_Source data_.

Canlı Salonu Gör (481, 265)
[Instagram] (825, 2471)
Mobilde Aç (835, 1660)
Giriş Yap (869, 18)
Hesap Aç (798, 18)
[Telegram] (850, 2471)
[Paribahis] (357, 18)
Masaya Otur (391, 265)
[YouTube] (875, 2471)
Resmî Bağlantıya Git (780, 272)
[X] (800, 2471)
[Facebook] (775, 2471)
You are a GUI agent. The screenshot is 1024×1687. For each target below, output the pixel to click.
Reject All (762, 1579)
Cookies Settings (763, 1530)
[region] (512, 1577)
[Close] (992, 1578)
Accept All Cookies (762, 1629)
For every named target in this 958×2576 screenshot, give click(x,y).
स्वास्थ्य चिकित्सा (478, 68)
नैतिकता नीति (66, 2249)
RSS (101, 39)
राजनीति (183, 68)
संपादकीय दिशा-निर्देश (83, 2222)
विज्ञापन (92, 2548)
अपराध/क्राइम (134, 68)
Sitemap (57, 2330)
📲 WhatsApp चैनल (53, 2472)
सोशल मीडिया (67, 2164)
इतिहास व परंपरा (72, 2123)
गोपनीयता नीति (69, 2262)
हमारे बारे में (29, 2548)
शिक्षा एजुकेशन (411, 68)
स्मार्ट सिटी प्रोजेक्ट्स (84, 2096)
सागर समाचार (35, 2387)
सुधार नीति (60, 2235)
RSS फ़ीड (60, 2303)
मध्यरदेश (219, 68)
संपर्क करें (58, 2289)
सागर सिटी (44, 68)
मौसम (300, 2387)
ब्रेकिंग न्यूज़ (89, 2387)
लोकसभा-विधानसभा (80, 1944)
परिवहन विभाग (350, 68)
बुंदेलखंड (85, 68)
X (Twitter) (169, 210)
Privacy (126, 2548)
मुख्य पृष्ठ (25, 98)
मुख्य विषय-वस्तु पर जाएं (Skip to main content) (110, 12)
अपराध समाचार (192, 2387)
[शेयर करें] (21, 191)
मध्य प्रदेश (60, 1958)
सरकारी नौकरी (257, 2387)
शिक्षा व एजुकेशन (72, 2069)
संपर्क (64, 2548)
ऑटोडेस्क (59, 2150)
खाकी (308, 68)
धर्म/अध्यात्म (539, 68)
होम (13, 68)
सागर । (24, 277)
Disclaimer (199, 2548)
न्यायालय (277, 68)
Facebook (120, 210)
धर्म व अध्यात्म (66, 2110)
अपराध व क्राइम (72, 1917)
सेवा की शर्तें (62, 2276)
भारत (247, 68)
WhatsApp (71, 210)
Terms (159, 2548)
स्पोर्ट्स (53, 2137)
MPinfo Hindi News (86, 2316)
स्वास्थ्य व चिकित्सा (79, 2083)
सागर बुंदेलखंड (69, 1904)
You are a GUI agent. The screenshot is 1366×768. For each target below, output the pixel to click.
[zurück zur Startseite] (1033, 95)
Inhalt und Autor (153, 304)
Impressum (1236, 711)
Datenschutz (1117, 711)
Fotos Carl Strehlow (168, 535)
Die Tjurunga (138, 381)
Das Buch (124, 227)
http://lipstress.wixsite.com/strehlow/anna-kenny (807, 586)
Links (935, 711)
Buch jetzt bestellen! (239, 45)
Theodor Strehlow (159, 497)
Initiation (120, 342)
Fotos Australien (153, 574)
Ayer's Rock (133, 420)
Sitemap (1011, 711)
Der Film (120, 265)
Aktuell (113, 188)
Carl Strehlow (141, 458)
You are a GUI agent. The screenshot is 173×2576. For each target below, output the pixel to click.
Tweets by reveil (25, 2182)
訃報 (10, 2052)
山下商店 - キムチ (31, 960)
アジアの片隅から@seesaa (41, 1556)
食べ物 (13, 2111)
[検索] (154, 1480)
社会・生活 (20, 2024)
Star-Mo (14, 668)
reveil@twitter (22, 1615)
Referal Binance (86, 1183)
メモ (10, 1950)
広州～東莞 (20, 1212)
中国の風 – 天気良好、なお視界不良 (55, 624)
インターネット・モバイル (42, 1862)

_Work item_. Find all lines holding the word "Cookies" in the records above and copy them.

_Exercise output_.
Cookies Settings (763, 1530)
Accept All Cookies (762, 1629)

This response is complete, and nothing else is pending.